Fig. 3. Neighbor-joining phylogenetic tree based on the combined internal transcribed spacer sequences and translation elongation factor 1-α. Pseudonectria buxi CBS 324.56 was used as an outgroup. The strain isolated in this study is indicated in bold, and the bootstrap values are based on 1,000 replications. Bar, 0.02 substitutions per nucleotide position.

Table 2. GenBank accession numbers used in this study for the phylogenetic analyses

ITS, internal transcribed spacer; TEF, translation elongation factor.

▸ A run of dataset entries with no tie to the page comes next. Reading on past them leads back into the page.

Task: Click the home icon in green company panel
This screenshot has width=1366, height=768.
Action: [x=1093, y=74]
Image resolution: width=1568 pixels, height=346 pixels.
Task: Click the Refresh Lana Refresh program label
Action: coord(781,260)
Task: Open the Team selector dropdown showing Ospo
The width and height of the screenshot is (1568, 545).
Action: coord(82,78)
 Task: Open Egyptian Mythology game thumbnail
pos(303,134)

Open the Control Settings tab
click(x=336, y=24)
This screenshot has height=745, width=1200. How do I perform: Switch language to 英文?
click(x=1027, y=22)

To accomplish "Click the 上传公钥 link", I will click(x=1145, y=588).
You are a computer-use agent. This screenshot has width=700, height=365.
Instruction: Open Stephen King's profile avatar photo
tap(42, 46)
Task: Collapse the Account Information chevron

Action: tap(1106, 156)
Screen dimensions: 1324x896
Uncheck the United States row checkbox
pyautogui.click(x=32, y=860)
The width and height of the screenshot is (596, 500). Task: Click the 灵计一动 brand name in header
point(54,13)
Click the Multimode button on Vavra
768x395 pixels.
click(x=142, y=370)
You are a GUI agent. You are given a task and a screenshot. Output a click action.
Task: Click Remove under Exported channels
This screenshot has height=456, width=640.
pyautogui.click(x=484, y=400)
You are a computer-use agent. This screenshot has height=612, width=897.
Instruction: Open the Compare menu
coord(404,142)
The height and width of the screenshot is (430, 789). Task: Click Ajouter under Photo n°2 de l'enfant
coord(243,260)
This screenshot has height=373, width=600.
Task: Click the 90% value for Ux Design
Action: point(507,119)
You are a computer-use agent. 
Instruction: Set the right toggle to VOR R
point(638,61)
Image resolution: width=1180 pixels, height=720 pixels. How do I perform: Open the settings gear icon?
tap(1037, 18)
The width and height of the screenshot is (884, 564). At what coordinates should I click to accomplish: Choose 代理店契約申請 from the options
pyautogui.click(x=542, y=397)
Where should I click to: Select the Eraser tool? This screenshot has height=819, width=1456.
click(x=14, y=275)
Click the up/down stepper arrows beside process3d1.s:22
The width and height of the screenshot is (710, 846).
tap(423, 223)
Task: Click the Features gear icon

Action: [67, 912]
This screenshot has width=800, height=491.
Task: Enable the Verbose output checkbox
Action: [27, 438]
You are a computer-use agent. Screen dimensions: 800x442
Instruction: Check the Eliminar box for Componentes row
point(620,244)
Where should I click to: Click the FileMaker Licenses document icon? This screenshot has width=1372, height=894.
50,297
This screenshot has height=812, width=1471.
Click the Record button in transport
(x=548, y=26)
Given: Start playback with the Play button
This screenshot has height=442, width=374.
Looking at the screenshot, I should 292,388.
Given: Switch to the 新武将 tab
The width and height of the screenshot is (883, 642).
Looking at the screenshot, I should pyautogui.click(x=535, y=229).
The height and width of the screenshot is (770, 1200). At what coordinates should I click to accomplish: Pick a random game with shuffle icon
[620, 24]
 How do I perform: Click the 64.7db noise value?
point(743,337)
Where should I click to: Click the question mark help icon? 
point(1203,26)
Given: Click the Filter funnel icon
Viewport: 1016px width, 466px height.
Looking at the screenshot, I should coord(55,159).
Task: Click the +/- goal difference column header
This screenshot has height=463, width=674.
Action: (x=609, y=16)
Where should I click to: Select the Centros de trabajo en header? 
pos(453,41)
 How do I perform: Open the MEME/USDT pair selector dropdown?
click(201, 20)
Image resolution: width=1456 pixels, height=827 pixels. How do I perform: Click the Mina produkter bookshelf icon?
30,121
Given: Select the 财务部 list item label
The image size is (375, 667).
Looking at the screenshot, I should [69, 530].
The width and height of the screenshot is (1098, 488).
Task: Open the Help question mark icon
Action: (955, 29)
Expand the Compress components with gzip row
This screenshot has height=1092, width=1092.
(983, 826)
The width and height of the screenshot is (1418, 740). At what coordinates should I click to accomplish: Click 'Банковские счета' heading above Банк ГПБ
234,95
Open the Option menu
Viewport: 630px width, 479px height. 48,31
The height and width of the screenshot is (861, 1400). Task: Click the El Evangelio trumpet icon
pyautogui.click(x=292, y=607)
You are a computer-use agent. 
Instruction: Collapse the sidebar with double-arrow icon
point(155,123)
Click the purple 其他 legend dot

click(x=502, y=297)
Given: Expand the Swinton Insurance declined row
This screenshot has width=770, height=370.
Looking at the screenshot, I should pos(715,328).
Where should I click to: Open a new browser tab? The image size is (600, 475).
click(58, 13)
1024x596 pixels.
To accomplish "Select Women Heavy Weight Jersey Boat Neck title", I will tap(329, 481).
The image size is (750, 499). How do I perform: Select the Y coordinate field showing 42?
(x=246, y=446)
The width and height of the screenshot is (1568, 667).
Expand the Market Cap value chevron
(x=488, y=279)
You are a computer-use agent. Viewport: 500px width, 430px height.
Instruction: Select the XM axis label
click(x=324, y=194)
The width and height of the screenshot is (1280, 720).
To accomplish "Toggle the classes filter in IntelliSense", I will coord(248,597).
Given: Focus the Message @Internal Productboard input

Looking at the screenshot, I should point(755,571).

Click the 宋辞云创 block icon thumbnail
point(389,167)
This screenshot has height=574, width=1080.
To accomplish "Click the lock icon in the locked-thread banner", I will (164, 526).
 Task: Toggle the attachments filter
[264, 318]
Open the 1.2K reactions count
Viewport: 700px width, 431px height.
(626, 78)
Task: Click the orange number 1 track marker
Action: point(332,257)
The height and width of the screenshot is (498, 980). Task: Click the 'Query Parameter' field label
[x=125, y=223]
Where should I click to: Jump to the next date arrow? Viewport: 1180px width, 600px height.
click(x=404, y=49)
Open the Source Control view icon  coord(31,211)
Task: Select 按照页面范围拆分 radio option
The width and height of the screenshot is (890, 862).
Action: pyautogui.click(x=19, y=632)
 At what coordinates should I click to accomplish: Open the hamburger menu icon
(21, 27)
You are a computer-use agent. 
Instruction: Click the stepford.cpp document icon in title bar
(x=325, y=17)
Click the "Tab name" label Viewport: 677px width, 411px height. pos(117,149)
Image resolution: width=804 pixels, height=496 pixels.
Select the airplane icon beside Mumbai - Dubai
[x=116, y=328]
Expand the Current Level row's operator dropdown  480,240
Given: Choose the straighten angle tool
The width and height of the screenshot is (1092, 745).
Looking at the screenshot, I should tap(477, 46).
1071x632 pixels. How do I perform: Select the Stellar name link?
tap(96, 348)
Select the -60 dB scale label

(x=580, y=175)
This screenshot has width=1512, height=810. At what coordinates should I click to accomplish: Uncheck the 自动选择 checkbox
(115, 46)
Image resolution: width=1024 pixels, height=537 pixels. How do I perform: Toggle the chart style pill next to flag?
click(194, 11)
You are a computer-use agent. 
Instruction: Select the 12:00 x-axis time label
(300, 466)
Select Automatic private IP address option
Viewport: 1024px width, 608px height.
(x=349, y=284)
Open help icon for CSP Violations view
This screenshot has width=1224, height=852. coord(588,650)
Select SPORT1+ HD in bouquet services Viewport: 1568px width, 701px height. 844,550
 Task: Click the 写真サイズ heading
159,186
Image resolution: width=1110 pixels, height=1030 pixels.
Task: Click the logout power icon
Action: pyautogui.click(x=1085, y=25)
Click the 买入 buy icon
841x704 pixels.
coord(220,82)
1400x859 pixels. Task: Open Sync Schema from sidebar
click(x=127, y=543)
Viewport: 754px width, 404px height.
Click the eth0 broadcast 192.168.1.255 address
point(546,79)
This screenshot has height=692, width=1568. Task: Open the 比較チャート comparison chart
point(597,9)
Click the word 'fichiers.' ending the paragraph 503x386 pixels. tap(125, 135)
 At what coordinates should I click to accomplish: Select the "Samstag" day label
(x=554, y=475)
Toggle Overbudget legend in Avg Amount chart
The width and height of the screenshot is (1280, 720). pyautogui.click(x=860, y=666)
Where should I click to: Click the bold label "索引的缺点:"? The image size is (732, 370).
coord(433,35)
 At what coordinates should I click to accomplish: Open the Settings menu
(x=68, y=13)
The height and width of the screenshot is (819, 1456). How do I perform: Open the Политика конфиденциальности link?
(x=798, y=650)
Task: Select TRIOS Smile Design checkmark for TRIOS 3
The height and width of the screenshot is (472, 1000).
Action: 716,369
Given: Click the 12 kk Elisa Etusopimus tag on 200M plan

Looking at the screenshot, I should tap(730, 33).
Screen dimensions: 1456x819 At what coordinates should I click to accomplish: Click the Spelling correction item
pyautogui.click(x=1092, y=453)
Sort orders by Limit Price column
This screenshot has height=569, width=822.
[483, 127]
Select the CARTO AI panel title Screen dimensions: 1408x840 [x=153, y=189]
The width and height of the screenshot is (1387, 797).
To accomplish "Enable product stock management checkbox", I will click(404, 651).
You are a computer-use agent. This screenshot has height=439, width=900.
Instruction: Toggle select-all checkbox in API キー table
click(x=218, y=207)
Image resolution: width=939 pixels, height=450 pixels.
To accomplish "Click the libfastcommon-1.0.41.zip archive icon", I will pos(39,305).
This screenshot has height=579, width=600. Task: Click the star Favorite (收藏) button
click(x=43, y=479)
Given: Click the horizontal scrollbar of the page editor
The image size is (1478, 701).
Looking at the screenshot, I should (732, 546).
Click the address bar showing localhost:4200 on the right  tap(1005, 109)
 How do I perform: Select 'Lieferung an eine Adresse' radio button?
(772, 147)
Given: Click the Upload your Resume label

Members of the family Nectriaceae are pleomorphic fungi that display both asexual and sexual morphs during their life cycles [22]. In this study, we used molecular analysis, which provides a considerable challenge to conventional fungal systematics. Thus, more genomic studies of members of the family Nectriaceae are urgently required. To our knowledge, this is the first report of Penicillifer diparietisporus isolated from field soil in Korea.